Richard Sutton: Father of RL Thinks LLMs Are a Dead End

⬅️ Back to Podcasts

  • Podcast: Dwarkesh Podcast
  • Host: Dwarkesh Patel
  • Guest: Richard Sutton — Turing Award winner, inventor of TD learning and policy gradient methods, founding father of reinforcement learning
  • Duration: ~1 hour 7 minutes
  • Listen: Apple Podcasts | YouTube

Richard Sutton is the most prominent critic of the LLM-centric approach to AI, and he has the credentials to back it up. He won the Turing Award for inventing temporal difference learning and policy gradient methods — foundational ideas in reinforcement learning. This conversation is him explaining why he thinks LLMs are a dead end.


The Core Argument

Sutton’s position is simple: LLMs mimic what humans would say.

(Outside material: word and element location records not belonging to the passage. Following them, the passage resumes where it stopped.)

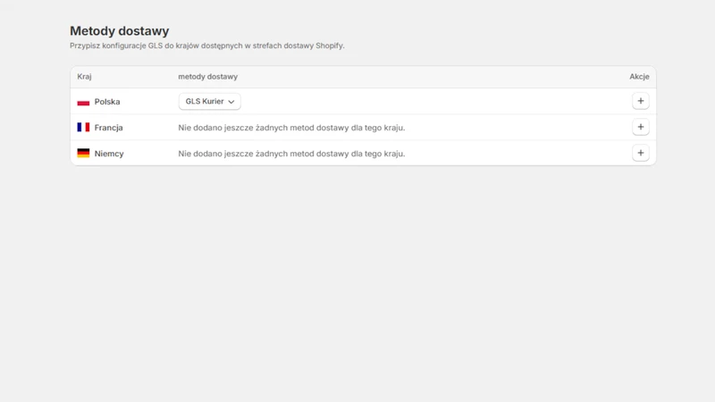Click empty space in the Polska row
The height and width of the screenshot is (402, 715).
[433, 101]
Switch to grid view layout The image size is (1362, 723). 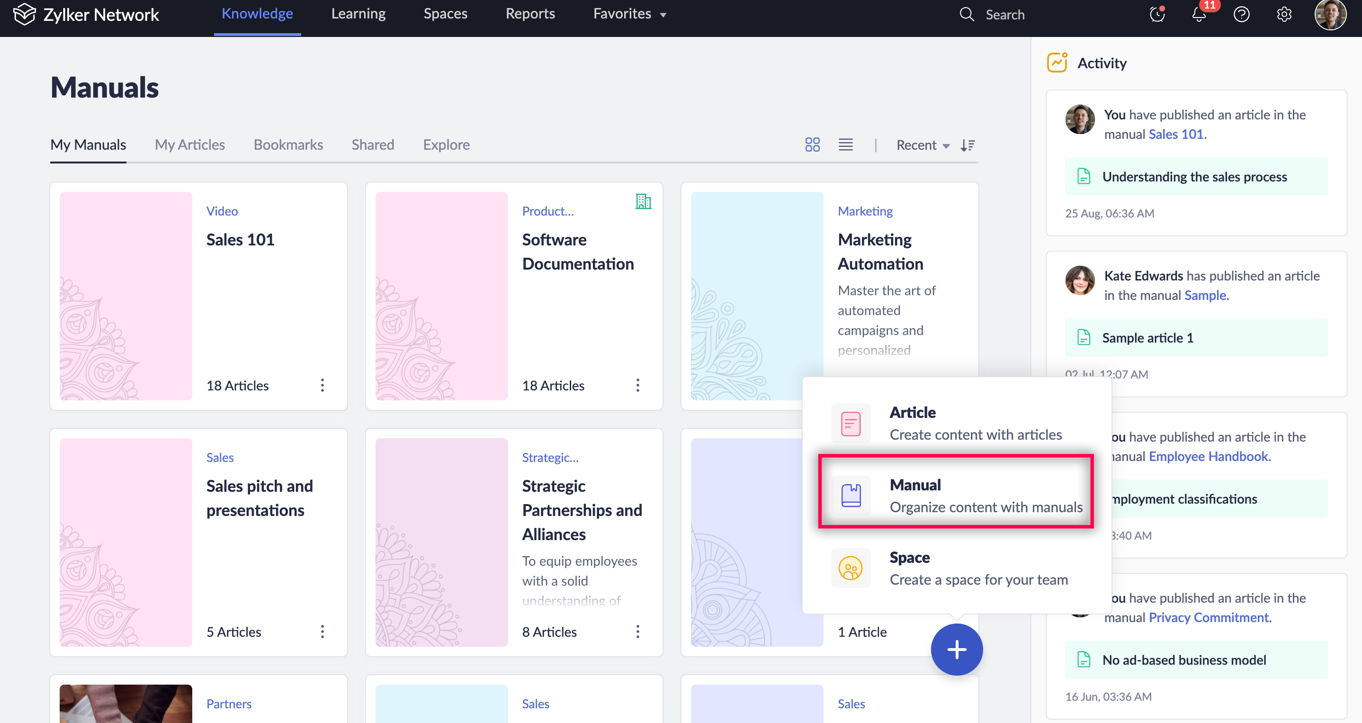pos(812,144)
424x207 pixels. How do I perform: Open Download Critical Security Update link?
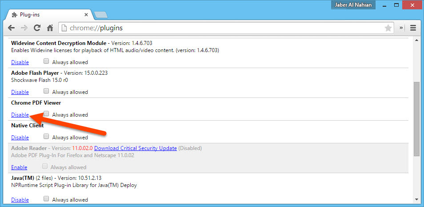coord(136,148)
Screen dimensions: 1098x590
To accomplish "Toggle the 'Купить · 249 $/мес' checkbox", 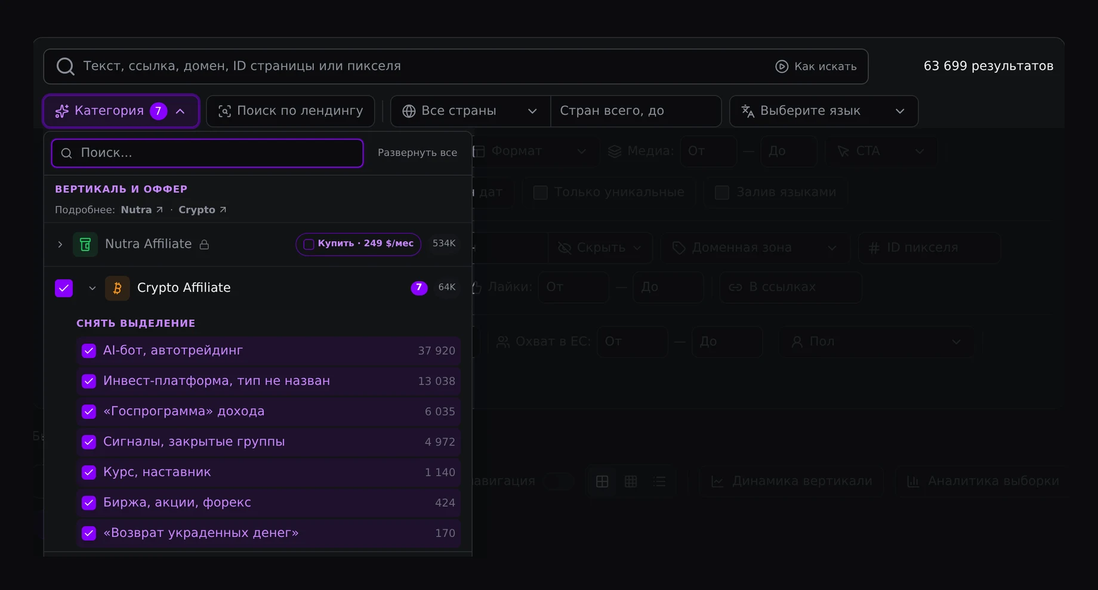I will (309, 244).
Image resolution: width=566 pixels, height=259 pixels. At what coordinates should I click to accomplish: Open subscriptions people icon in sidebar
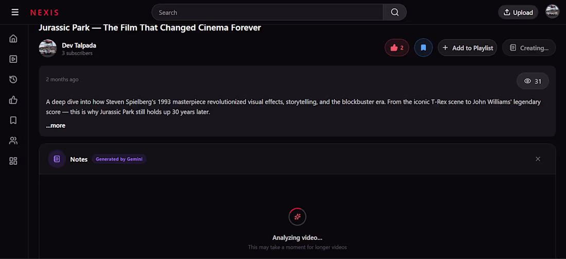coord(13,141)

They do not figure out what to do. Without a definition of what constitutes a correct action, they cannot develop genuine understanding or goals.

Reinforcement learning, by contrast, starts from a clear definition of right and wrong: the action that leads to reward. The agent interacts with the world, receives feedback, and updates its behavior. That is learning. LLMs do not learn in this sense. They pattern-match.

“Large language models are about mimicking people, doing what people say you should do. They’re not about figuring out what to do.”


How Humans Actually Learn

Sutton challenges the assumption that children learn primarily through imitation. Even infants learn through trial and error, prediction, and interaction with their environment. Imitation plays a role, but the foundation is experiential learning.


The Four Components of Intelligence

Sutton outlines what a true continual learning agent requires:

  1. Policy — what to do in a given situation
  2. Value function — how well things are going
  3. Perception — understanding the current state
  4. Transition model — predicting consequences of actions

LLMs address perception and some aspects of prediction, but they lack policy (they have no goals) and value functions (they have no sense of better or worse).


The Bitter Lesson

Sutton’s famous essay argues that methods which leverage computation (search, learning) consistently outperform methods that incorporate human knowledge. This has held true across decades of AI: from chess to Go to language.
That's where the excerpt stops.